GRILLOT: So academics were some of the first cultural diplomats?
ARNDT: Absolutely. When the whole thing then opened up and the French formalized it in 1923, the British formalized it in '34. We didn't formalize it until '38. The war came along with Pearl Harbor in December 1941. By January '42 we were looking for cultural attaches mainly for Latin America, but also for China, for Spain, for Turkey, and a Delhi and a few other countries. Every single person hired was off a campus. Guess why? Because they spoke the language. It's as simple as that. They spoke the necessary language to get them going. So they were all academics in the first days. After that, then of course the struggle of the propagandists to take over the cultural field for themselves and make it part of their program, which is now called Public Diplomacy. It was a long one, but it still is a tug-of-war between people who want to project long-range truths and those who want to project short-term useful truths.

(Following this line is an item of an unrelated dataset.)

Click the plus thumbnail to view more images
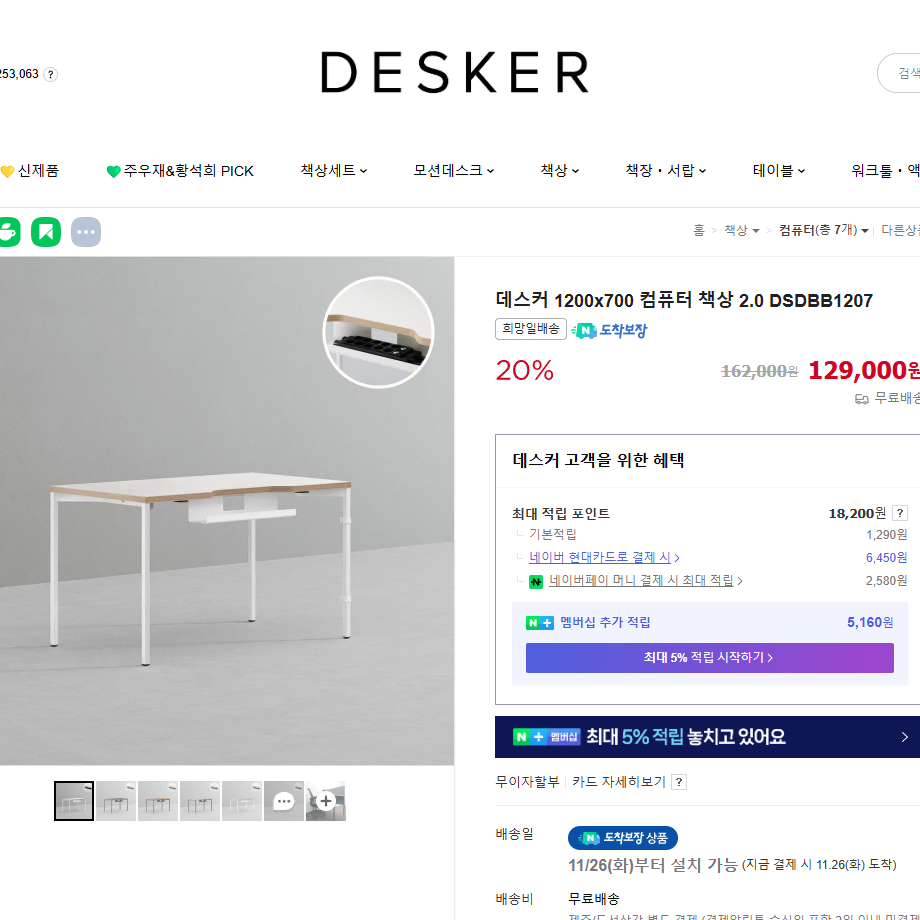Screen dimensions: 920x920 point(326,801)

LANDIS: Let me ask you about the difficulty today. Americans are closing themselves in big fortress embassies. We have just gone through the assassination of an ambassador to Libya and the terrible problems that this proposes. In many ways, self-defense and security has become of the highest order in trying to build embassies, design them. Members of our Foreign Service cannot go out into the open in many states and mingle with the people. Maybe that's not so important. Maybe public diplomacy is taking place in other ways rather than through the State Department. I don't know. How do you see that? And how do you see the mission of public diplomacy changing due to this extraordinary security environment where Americans are frightened to go out. We as a university, the University of Oklahoma, trying to get students to the Middle East, we can almost not send them to any country because the security environment and the State Department says you shouldn't send the students. Our lawyers here say you can't send them. We're almost locked out of education. We can't get foreign students to come to our universities. All these great things you've been talking about - education - they're coming to a screeching halt.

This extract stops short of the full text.